Essentials-Only Path: 13-14 Months

License: CC BY-SA 4.0 Duration Hours Cost

A comprehensive, self-paced curriculum for applied mathematics. Get job-ready in 13-14 months with courses from MIT, Stanford, and Harvard. 100% free.

Version 1.0 | Last Updated: December 2025


🚀 Quick Start

This curriculum provides comprehensive training in applied mathematics for quantitative careers:

  • 💼 Finance: Quantitative Analyst, Financial Engineer, Risk Analyst
  • 💻 Technology: Machine Learning Engineer, Data Scientist
  • 📊 Consulting: Operations Research Analyst
  • 📈 Economics: Computational Economist
  • 🎲 Insurance: Actuarial Analyst, Risk Modeler

Time Commitment: 20-25 hours/week for 13-14 months
Cost: $0 (all resources are free)
Prerequisites: Calculus I, Statistics I, high school algebra

Start today: Jump to Phase 0


📑 Table of Contents


🎯 Philosophy

This curriculum focuses on core applied mathematics that provides a foundation for quantitative careers:

  • Financial Engineering / Quantitative Finance
  • Machine Learning / Data Science / AI
  • Operations Research
  • Computational Economics
  • Scientific Computing / Engineering
  • Risk Analysis / Actuarial Science

Our approach:

  • Essentials-focused - Core topics needed for applied work
  • Practical - Projects and implementation throughout
  • Rigorous - Deep understanding of fundamentals
  • Accessible - All resources are free and self-paced
  • Balanced - Prepares for multiple career paths

Topics covered:

  • Multivariable Calculus and vector calculus
  • Linear Algebra (deep foundations)
  • Probability & Statistics (rigorous, applied focus)
  • Differential Equations (ODEs + intro to PDEs)
  • Optimization (critical for all quantitative work)
  • Stochastic Processes (finance, risk, modeling)
  • Numerical Methods and Scientific Computing
  • Programming (Python for scientific computing)

⏱️ Timeline

Total: 57 weeks (13-14 months with realistic pacing)

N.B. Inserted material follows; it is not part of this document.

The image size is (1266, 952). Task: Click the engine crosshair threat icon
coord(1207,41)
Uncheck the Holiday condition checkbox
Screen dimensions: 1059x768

  • 20-25 hrs/week: 13-14 months
  • 15-20 hrs/week: 16-18 months
  • 30+ hrs/week: 10-11 months

With 20% buffer for review/projects: 14-16 months realistic


📚 Prerequisites

Required:

  • High school algebra and trigonometry
  • Basic computer literacy
  • Calculus I (derivatives, basic integration, fundamental theorem)
  • Statistics I (descriptive statistics, intro to inference)

Don't have these prerequisites?

Want to refresh before starting?


🗺️ Curriculum Structure

Phase 0: Learning Foundations (1 week)
    ↓
Phase 1: Core Mathematics (26 weeks)
    ├── Calculus II & Multivariable
    ├── Linear Algebra (DEEP)
    └── Probability & Statistics
    ↓
Phase 2: Applied Core (24 weeks)
    ├── Optimization
    ├── Differential Equations (ODEs + intro PDEs)
    ├── Stochastic Processes
    └── Scientific Computing
    ↓
Phase 3: Computational Mastery (6 weeks)
    └── Numerical Linear Algebra + Projects

Total: 57 weeks (~13-14 months)


🏁 Phase 0: Learning Foundations (1 week, 8-10 hours)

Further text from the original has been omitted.